One of the greatest threats to human health is the rise in antibiotic-resistant bacterial infections. (PsA) is an "opportunistic" pathogen known to cause life-threatening infections in immunocompromised individuals and is the most common pathogen in adults with cystic fibrosis (CF). We report here a cationic zinc (II) porphyrin, ZnPor, that effectively kills planktonic and biofilm-associated cells of PsA. In standard tests against 16-18 h-old biofilms, concentrations as low as 16 µg/mL resulted in the extensive disruption and detachment of the matrix.

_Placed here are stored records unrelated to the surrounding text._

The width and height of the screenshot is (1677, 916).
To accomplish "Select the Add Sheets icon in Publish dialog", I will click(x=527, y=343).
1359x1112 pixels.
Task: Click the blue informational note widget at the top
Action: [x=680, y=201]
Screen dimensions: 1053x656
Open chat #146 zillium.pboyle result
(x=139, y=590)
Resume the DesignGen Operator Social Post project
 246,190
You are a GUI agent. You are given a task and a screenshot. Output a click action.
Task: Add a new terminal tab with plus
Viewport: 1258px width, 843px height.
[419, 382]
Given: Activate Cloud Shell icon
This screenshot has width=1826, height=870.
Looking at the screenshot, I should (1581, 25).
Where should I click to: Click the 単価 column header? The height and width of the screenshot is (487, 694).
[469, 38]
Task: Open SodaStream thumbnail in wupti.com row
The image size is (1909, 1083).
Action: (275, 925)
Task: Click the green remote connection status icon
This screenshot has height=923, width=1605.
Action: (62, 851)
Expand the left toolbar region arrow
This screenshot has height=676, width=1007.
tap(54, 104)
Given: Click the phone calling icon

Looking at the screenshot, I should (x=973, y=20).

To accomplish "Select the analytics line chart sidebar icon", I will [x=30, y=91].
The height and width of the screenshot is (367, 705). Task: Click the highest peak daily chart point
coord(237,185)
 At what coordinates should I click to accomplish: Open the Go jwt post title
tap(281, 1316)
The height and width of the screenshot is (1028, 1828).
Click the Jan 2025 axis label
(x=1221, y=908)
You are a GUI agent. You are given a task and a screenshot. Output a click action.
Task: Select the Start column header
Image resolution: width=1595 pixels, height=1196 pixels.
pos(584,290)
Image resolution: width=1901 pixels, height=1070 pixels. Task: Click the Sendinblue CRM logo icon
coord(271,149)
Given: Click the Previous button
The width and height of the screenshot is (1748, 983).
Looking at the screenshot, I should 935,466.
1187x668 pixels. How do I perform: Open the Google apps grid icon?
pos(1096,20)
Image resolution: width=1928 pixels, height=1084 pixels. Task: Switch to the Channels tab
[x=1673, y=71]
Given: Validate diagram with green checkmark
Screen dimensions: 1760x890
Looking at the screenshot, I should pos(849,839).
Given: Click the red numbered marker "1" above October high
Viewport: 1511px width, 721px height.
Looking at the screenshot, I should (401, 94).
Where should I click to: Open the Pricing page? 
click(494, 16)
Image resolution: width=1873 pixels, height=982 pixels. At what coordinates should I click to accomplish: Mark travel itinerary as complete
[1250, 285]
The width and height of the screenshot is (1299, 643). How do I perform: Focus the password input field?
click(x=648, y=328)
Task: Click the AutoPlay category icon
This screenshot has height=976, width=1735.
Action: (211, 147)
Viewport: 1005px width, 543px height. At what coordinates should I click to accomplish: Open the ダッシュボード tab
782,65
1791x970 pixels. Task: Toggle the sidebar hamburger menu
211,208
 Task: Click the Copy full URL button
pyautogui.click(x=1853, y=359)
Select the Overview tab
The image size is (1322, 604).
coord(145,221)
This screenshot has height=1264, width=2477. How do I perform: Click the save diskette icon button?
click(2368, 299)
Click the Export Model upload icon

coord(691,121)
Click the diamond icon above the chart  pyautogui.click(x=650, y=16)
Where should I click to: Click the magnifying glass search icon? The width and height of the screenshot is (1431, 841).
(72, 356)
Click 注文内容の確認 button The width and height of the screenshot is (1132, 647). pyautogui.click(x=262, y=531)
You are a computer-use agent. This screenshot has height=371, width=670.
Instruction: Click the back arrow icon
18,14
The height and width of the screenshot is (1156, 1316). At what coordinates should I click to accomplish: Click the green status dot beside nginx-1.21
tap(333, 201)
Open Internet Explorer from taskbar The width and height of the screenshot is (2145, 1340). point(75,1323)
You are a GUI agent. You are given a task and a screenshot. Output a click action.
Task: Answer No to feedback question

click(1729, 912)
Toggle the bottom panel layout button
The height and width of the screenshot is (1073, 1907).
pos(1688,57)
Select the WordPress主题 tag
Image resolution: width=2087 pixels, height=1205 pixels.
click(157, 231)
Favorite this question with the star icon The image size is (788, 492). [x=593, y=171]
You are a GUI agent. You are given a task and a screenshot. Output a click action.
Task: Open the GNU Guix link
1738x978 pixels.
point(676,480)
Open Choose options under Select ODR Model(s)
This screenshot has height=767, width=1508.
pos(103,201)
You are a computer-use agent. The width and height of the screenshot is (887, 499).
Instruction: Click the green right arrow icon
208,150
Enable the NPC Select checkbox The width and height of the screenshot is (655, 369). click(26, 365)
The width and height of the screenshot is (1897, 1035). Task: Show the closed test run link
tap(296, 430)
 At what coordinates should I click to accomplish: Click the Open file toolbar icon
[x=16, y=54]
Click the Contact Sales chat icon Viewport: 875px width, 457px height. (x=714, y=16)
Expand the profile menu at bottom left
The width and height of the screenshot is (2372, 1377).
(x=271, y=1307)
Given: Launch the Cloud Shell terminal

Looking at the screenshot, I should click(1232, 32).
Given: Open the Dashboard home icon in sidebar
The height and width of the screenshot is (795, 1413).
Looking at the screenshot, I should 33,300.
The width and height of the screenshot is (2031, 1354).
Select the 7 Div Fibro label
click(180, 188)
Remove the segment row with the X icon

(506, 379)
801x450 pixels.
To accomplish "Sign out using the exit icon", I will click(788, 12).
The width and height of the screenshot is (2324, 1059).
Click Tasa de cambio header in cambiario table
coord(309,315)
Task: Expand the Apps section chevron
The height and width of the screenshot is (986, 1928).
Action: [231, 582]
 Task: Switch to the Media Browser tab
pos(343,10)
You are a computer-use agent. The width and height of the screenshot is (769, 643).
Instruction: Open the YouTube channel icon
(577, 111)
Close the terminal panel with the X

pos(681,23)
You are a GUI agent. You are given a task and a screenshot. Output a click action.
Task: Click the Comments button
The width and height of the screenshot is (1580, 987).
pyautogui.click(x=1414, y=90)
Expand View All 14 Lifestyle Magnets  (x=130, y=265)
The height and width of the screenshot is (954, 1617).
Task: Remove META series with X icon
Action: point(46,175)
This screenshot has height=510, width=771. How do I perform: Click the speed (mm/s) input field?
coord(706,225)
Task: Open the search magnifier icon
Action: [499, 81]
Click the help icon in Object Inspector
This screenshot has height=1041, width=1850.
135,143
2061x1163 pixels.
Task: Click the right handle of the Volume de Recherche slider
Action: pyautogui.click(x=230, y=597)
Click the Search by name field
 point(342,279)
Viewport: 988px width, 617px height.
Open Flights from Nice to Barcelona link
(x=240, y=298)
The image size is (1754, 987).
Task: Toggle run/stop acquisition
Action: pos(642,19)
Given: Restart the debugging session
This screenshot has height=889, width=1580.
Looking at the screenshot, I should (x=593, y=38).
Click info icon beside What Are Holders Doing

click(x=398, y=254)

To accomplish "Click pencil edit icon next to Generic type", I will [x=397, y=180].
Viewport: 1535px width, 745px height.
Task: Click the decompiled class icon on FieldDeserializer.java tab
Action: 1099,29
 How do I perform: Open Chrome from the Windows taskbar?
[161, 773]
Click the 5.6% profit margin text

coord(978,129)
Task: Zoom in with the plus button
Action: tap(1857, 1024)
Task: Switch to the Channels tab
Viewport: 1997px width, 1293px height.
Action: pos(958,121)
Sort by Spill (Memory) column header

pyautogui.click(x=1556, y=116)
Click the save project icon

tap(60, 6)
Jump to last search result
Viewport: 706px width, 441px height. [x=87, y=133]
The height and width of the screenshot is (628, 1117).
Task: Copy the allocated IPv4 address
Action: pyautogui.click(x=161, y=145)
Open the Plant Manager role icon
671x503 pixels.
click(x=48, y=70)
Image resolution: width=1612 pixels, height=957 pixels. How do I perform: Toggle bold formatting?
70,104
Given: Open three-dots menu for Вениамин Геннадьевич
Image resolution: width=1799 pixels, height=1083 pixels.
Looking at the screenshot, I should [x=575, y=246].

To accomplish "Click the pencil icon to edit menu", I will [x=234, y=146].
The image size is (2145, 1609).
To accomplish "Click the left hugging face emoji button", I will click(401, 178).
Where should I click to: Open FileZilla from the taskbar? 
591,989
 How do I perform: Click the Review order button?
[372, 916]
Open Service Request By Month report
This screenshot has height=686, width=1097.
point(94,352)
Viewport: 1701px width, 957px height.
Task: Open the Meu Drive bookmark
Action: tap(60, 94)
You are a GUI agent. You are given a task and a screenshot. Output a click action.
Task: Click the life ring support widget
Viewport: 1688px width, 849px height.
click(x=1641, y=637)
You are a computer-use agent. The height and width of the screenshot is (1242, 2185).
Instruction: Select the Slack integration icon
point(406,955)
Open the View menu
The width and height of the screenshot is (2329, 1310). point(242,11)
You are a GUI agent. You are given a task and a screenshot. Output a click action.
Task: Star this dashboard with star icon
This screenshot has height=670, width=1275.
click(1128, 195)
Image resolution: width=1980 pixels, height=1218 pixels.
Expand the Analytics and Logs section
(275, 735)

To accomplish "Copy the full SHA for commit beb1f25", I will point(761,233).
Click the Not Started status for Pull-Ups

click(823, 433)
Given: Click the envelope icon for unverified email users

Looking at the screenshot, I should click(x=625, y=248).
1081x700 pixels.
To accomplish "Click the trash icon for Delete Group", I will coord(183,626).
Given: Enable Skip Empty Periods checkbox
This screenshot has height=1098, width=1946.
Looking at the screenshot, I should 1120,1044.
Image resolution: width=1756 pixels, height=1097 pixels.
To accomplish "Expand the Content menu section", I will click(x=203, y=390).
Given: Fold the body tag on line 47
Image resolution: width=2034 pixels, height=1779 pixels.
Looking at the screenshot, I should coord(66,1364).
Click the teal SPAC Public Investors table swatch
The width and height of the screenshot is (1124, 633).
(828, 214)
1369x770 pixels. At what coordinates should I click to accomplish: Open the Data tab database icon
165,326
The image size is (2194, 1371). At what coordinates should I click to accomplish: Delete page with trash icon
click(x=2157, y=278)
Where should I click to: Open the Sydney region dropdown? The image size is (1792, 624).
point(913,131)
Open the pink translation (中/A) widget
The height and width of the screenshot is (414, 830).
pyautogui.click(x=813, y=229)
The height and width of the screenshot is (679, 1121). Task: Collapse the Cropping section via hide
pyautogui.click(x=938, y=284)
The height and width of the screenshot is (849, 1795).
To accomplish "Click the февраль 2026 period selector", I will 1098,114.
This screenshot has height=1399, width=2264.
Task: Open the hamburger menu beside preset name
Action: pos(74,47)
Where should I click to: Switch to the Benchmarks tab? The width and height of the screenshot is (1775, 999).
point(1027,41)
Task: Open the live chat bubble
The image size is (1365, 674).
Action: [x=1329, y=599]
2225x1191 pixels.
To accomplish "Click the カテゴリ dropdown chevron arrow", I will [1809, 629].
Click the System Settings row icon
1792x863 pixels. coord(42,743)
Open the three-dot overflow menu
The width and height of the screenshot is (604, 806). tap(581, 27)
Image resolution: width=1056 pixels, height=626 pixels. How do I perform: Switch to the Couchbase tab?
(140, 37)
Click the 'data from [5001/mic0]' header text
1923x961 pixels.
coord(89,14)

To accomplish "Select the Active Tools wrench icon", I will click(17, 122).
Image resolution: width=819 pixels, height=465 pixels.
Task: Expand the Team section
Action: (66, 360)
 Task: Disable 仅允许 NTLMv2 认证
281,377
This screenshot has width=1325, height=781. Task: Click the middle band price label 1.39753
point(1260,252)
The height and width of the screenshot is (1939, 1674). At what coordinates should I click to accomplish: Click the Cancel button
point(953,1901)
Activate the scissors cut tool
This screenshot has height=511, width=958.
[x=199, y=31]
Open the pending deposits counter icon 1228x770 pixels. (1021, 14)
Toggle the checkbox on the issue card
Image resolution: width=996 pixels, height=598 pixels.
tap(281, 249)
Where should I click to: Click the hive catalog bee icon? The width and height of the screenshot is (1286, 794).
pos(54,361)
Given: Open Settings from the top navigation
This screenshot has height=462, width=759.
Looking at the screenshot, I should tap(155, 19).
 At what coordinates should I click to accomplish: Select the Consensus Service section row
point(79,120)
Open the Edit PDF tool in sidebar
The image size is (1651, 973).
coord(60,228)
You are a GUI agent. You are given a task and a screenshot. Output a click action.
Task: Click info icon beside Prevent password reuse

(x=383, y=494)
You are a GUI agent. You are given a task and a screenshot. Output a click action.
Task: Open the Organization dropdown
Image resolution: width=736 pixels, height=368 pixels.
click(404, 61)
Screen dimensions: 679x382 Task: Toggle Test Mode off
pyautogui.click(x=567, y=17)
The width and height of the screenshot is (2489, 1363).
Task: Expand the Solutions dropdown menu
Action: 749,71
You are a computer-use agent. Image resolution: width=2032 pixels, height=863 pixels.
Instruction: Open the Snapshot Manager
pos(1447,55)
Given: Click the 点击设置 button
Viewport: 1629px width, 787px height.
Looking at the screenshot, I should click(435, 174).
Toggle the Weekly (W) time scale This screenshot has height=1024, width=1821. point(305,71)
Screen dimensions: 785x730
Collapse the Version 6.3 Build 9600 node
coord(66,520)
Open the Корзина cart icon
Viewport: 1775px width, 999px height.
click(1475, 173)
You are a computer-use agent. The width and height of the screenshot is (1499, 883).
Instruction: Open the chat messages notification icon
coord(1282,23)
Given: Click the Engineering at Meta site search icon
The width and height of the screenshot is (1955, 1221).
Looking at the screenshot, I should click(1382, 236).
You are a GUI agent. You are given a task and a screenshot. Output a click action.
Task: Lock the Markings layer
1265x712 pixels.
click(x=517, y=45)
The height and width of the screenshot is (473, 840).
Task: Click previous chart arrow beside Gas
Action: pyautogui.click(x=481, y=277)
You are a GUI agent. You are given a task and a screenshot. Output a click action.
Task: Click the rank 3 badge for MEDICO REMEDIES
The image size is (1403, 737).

The pre-treatment of biofilms for 30 min with ZnPor at minimum inhibitory concentration (MIC) levels (4 µg/mL) substantially enhanced the ability of tobramycin (Tobra) to kill biofilm-associated cells. We demonstrate the rapid uptake and accumulation of ZnPor in planktonic cells even in dedicated heme-uptake system mutants (ΔPhu, ΔHas, and the double mutant). Furthermore, uptake was unaffected by the ionophore carbonyl cyanide m-chlorophenyl hydrazine (CCCP). Cells pre-exposed to ZnPor took up the cell-impermeant dye SYTOX Green in a concentration-dependent manner. The accumulation of ZnPor did not result in cell lysis, nor did the cells develop resistance. Taken together, these properties make ZnPor a promising candidate for treating multi-drug-resistant infections, including persistent, antibiotic-resistant biofilms.